- _目標_: 「The image size is (1032, 611).」を含む行から「pos(685,152)」を含む行までのレコードを、両端を含めて、「番号」と「内容」の2列からなるMarkdownの表に書き起こせ。各行に通し番号を振り、空行は入れないこと。

━━━━━━━━━━━━━━━━━━━━

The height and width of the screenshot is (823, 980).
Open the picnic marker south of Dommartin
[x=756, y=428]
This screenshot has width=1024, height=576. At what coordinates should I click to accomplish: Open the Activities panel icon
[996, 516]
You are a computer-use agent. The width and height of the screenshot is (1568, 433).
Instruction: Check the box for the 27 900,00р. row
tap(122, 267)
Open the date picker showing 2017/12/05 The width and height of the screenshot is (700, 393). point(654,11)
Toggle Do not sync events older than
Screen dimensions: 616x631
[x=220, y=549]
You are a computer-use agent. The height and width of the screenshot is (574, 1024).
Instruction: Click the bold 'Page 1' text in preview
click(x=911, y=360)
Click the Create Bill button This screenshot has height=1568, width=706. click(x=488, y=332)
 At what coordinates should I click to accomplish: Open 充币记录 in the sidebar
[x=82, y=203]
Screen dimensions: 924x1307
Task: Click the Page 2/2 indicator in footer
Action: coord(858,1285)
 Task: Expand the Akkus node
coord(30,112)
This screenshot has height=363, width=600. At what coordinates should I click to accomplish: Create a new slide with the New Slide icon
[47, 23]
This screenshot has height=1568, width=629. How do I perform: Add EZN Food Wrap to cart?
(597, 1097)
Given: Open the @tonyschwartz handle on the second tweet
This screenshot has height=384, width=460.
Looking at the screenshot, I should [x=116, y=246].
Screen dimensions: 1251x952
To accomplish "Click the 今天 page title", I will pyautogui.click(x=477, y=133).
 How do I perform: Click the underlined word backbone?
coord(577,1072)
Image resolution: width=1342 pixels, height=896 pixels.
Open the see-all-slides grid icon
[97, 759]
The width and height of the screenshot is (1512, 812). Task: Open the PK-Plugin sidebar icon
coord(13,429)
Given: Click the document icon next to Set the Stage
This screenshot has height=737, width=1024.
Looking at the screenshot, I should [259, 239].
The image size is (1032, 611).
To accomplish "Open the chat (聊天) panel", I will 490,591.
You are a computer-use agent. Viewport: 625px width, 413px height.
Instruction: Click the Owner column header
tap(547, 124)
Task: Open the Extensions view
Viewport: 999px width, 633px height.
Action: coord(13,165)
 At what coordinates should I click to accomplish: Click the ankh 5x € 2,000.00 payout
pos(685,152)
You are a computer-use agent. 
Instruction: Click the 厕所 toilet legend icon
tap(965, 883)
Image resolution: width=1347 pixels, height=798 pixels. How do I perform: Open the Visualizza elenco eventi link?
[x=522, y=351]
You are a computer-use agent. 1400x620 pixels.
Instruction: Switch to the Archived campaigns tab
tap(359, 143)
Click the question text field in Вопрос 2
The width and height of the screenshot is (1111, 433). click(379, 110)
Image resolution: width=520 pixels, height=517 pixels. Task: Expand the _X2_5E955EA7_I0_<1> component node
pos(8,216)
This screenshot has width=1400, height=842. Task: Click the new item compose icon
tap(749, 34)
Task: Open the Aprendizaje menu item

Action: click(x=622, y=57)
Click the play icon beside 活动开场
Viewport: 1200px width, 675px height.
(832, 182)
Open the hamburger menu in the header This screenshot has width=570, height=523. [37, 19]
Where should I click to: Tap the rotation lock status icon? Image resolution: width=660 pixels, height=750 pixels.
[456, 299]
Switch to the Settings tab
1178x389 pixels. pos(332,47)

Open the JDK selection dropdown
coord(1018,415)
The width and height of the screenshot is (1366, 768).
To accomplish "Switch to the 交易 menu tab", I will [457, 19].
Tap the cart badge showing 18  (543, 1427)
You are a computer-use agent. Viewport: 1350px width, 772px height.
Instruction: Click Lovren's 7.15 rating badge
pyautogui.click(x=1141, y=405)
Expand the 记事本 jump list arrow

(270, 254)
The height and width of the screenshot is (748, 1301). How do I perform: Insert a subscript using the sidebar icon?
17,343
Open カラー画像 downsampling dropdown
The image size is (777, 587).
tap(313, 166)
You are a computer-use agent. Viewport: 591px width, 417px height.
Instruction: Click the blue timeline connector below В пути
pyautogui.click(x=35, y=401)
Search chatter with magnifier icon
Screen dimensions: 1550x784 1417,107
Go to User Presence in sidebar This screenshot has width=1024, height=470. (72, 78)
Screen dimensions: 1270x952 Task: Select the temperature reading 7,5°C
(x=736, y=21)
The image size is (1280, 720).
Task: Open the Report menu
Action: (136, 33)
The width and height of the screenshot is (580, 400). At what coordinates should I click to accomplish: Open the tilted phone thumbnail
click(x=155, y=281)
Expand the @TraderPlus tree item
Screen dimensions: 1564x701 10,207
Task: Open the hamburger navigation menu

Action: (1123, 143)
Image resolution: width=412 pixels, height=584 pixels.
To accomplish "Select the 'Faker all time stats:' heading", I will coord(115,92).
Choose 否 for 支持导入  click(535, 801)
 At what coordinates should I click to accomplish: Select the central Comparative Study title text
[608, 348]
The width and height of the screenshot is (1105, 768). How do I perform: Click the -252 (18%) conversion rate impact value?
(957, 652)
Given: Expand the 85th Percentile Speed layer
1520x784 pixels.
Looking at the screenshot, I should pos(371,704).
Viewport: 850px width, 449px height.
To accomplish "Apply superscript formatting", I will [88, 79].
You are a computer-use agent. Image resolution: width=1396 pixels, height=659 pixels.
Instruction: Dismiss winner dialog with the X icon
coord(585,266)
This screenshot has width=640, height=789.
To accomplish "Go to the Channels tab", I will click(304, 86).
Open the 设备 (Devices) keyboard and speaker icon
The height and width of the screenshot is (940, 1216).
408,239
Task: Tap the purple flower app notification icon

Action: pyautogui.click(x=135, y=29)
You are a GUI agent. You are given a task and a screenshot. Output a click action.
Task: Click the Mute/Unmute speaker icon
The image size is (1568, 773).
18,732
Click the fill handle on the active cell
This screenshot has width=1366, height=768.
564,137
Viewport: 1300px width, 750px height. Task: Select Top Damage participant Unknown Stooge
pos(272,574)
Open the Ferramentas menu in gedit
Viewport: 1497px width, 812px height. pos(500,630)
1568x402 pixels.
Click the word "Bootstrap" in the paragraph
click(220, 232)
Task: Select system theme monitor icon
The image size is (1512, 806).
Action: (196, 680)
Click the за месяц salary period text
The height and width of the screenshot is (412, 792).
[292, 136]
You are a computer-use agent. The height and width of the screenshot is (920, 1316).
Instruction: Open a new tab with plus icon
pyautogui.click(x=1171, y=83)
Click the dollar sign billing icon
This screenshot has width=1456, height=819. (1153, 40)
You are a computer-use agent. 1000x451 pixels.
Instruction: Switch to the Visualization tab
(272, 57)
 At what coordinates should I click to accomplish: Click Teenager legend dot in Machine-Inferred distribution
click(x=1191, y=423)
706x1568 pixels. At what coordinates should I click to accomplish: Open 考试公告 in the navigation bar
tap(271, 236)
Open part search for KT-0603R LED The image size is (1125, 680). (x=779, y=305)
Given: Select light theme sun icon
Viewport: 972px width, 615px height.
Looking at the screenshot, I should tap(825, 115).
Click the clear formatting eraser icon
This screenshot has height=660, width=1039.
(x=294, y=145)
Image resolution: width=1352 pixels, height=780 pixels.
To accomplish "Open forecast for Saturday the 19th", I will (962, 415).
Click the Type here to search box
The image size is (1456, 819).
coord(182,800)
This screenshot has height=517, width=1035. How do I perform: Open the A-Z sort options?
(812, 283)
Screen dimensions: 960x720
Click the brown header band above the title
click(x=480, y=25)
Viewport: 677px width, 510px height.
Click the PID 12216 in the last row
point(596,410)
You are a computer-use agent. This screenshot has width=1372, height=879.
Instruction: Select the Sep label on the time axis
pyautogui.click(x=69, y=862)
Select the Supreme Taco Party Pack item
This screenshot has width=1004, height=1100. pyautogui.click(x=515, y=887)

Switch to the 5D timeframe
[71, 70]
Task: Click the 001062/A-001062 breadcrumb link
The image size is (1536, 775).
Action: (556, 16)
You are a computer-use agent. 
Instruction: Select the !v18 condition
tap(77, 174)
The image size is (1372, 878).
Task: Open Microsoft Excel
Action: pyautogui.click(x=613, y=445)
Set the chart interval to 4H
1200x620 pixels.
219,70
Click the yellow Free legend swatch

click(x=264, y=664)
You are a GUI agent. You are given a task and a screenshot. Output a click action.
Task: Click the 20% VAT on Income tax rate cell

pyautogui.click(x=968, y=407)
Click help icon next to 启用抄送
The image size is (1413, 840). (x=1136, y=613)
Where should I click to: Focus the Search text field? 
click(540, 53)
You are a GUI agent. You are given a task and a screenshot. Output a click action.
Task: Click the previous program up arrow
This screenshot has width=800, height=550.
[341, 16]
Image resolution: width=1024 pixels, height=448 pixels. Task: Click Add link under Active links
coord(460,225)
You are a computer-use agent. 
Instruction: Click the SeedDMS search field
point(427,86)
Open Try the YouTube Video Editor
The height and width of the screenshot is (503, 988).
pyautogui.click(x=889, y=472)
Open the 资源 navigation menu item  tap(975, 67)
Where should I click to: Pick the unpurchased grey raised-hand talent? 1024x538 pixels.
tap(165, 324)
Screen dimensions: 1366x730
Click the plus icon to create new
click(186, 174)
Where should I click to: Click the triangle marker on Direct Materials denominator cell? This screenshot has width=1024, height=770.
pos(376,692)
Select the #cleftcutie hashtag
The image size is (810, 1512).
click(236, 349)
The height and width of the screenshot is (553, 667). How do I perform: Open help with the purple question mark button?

━━━━━━━━━━━━━━━━━━━━

- _解答_:
| 番号 | 内容 |
|---|---|
| 1 | The image size is (1032, 611). |
| 2 | To accomplish "Open the chat (聊天) panel", I will 490,591. |
| 3 | You are a computer-use agent. Viewport: 625px width, 413px height. |
| 4 | Instruction: Click the Owner column header |
| 5 | tap(547, 124) |
| 6 | Task: Open the Extensions view |
| 7 | Viewport: 999px width, 633px height. |
| 8 | Action: coord(13,165) |
| 9 |  At what coordinates should I click to accomplish: Click the ankh 5x € 2,000.00 payout |
| 10 | pos(685,152) |